[ 
https://issues.apache.org/jira/browse/ARTEMIS-2808?page=com.atlassian.jira.plugin.system.issuetabpanels:comment-tabpanel&focusedCommentId=17142332#comment-17142332
 ] 

Justin Bertram commented on ARTEMIS-2808:
-----------------------------------------

It's imperative to understand that the storage is an _absolutely essential_ 
component of the broker's infrastructure. Without access to storage the broker 
cannot persist messages when clients send them or remove messages when clients 
acknowledge them. Without the storage the broker is basically useless. 
Therefore, most storage errors are considered _critical_ and will cause the 
broker to shut itself down.

In a shared-store configuration the storage represents a single point of 
failure. If the shared storage fails then neither the master or the slave can 
work properly. Therefore it's even more important to ensure that the shared 
storage is robust & reliable.

I recently sent a fix for ARTEMIS-2807 which may be something you need. That 
issue was observed in an environment where NFS had failed and the master was 
not able to shut itself down all the way resulting in a hung state. The broker 
process had to be killed eventually just like in your scenario. I'd need to see 
thread dumps from the master broker after you kill the NFS server to confirm.

Word and element pointing data

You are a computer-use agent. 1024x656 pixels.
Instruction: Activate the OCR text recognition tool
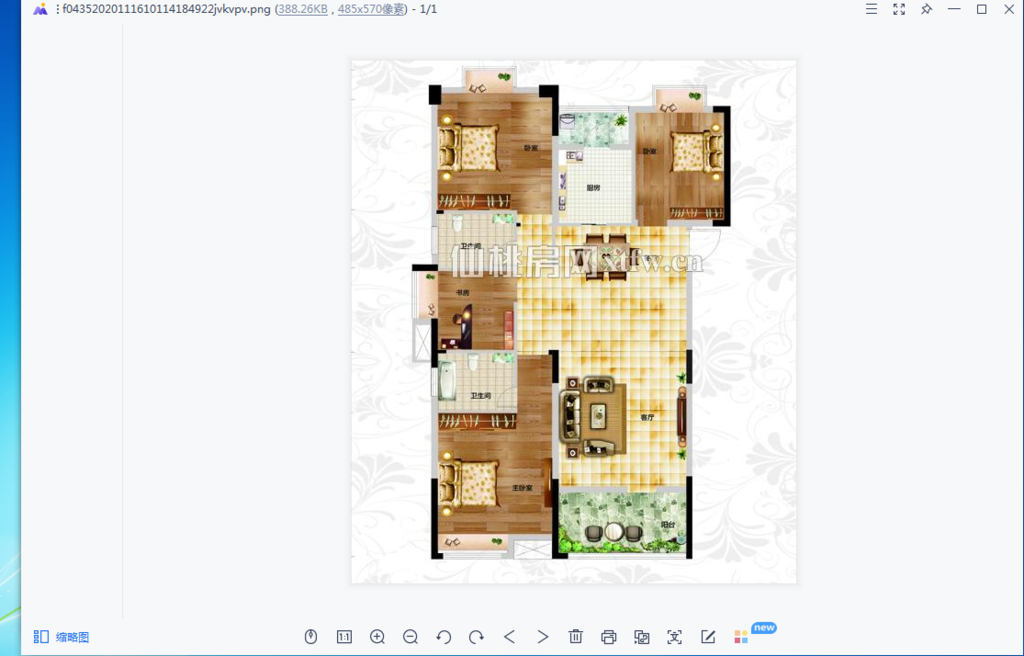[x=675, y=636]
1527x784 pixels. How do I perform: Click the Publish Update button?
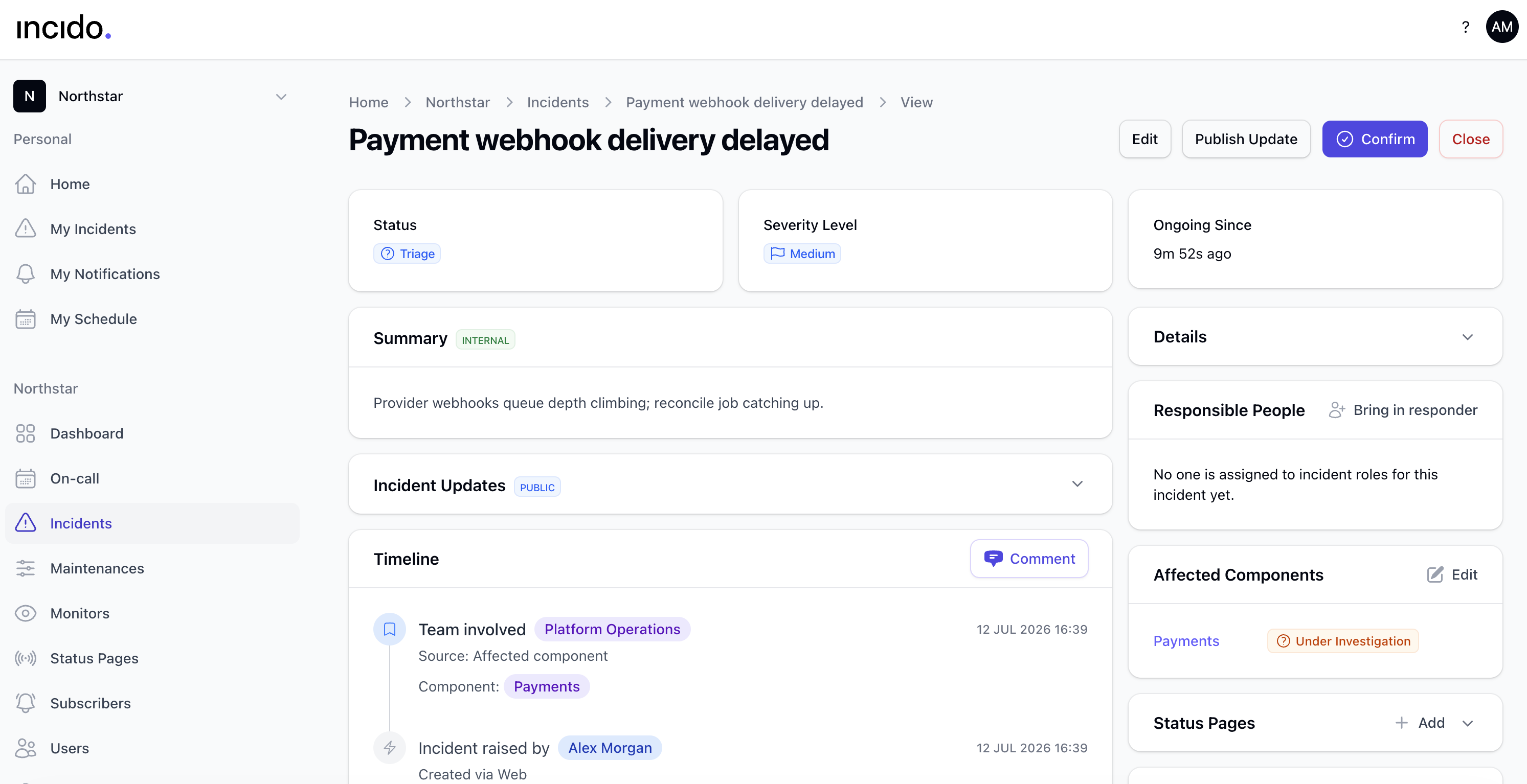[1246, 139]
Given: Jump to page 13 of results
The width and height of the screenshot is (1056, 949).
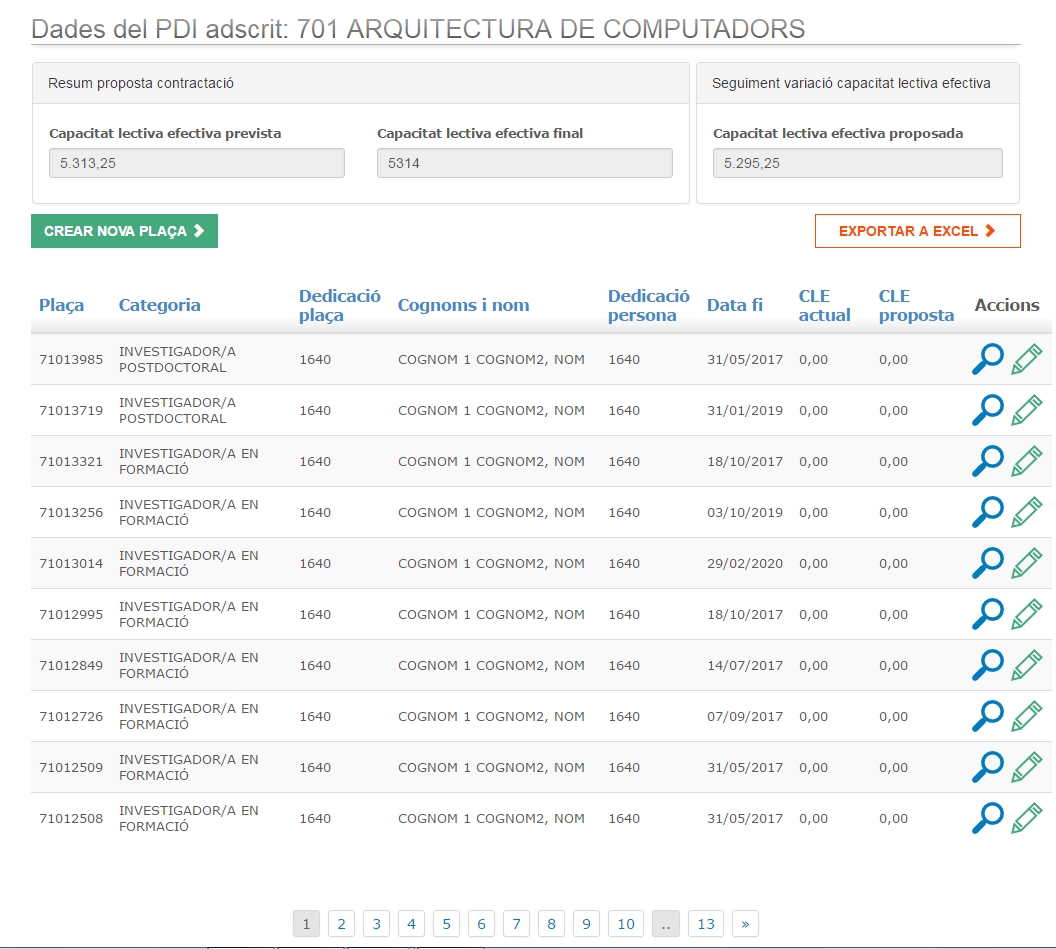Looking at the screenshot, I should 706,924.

> YOUR TASKS:
1. In the comment on broker storage, what does the storage represent in a shared-store configuration?
2. In the comment on broker storage, write out the passage from "Justin Bertram commented" to "robust & reliable." again, substituting "resilient" for "robust".

> TASK-BY-TASK OUTPUTS:
1. A single point of failure.

2.
Justin Bertram commented on ARTEMIS-2808:
-----------------------------------------

It's imperative to understand that the storage is an _absolutely essential_ 
component of the broker's infrastructure. Without access to storage the broker 
cannot persist messages when clients send them or remove messages when clients 
acknowledge them. Without the storage the broker is basically useless. 
Therefore, most storage errors are considered _critical_ and will cause the 
broker to shut itself down.

In a shared-store configuration the storage represents a single point of 
failure. If the shared storage fails then neither the master or the slave can 
work properly. Therefore it's even more important to ensure that the shared 
storage is resilient & reliable.